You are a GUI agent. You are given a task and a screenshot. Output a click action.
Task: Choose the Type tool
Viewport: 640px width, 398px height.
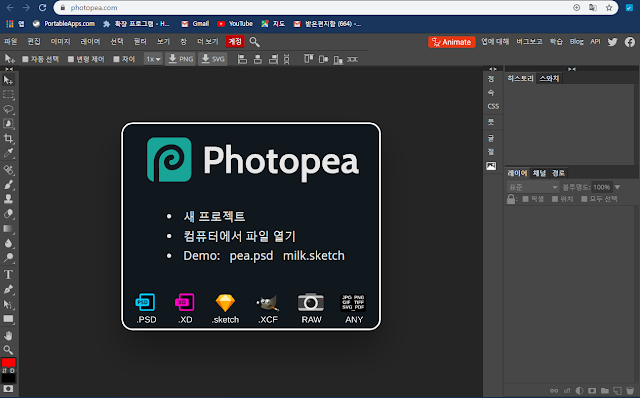coord(8,274)
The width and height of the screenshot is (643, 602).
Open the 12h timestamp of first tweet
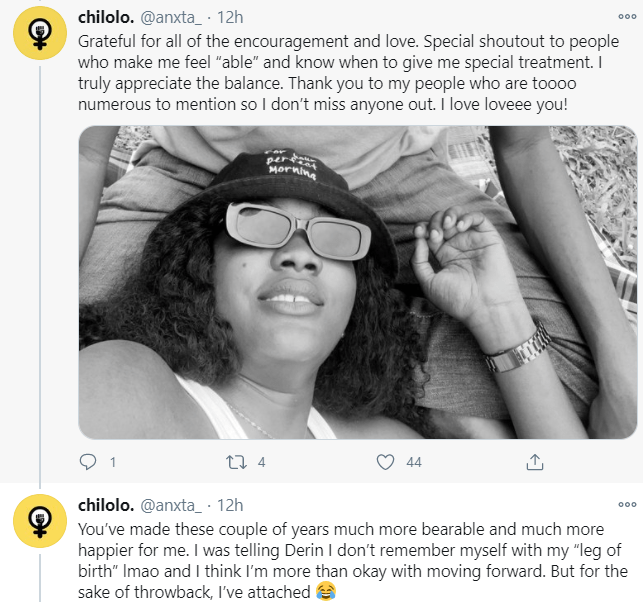click(230, 18)
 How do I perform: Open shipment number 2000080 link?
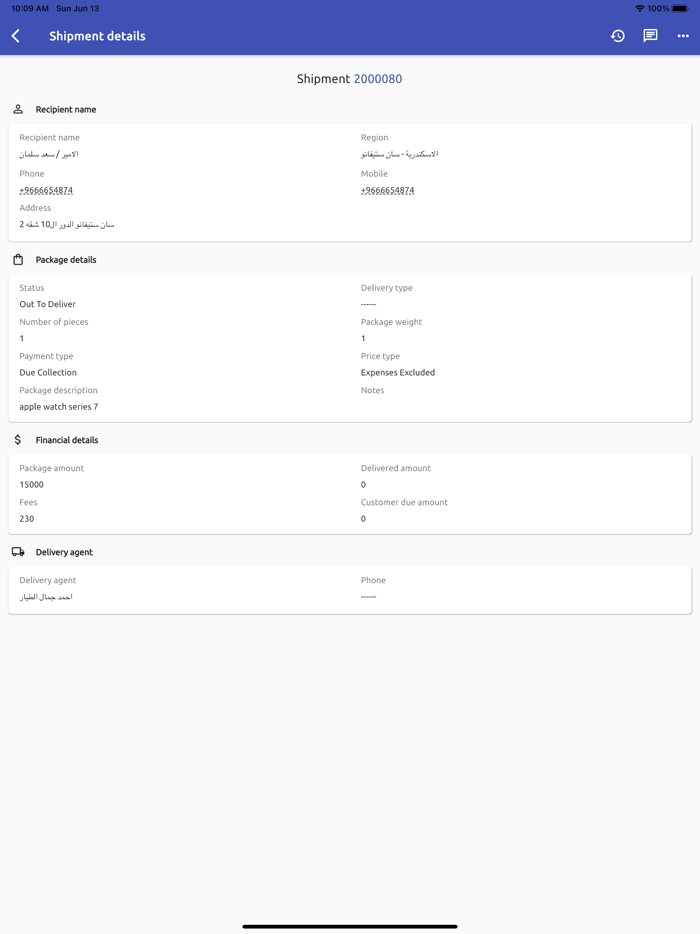pyautogui.click(x=378, y=79)
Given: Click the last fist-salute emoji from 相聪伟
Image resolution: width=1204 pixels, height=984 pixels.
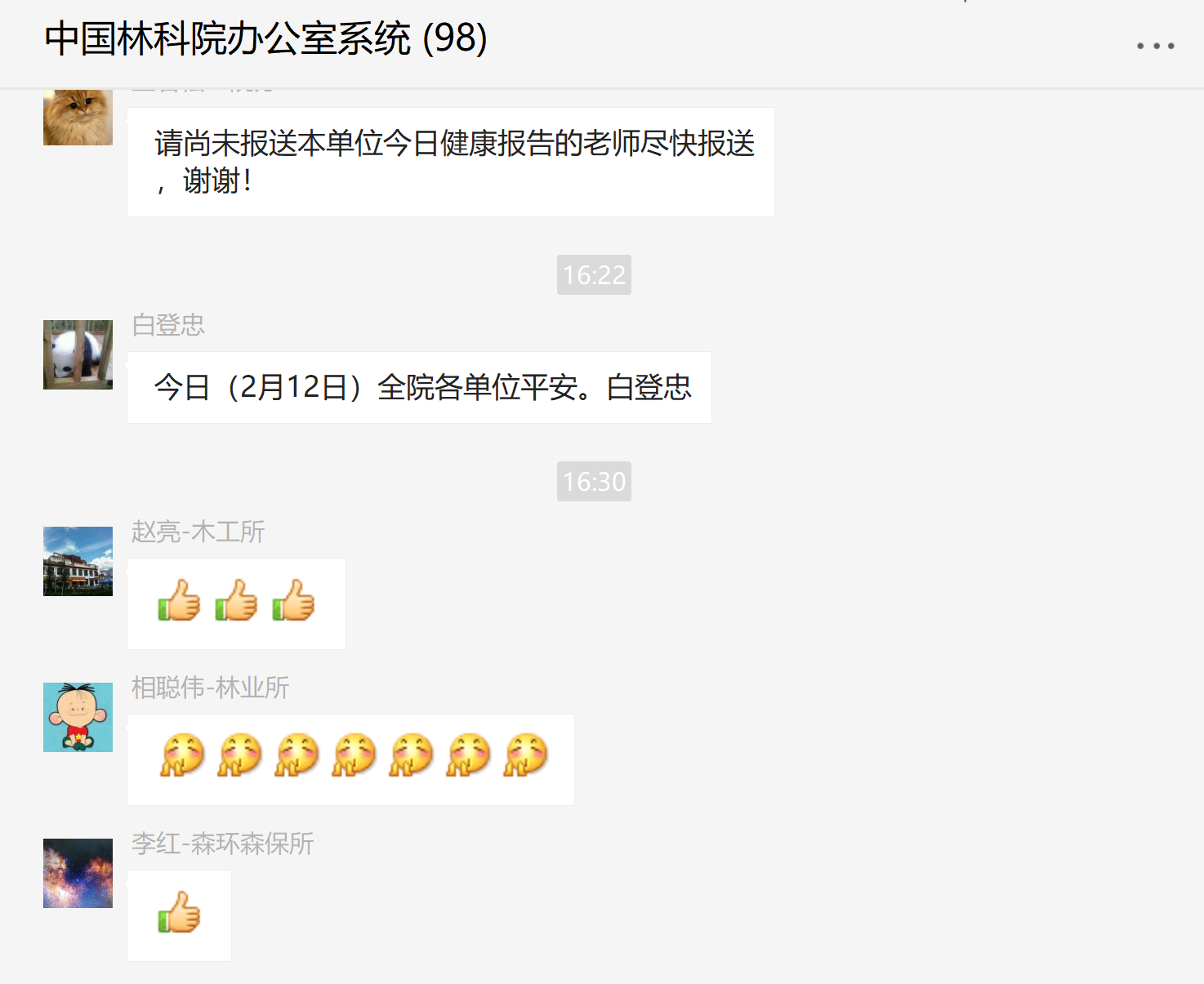Looking at the screenshot, I should 525,755.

Assignment —
Every line from the one bearing "The width and" through the end of the data above must be output exactly, and no picture may appear.

Written response —
The width and height of the screenshot is (643, 602).
Open the 12h timestamp of first tweet
click(230, 18)
 How do I perform: Open shipment number 2000080 link?
pyautogui.click(x=378, y=79)
Given: Click the last fist-salute emoji from 相聪伟
Image resolution: width=1204 pixels, height=984 pixels.
Looking at the screenshot, I should 525,755.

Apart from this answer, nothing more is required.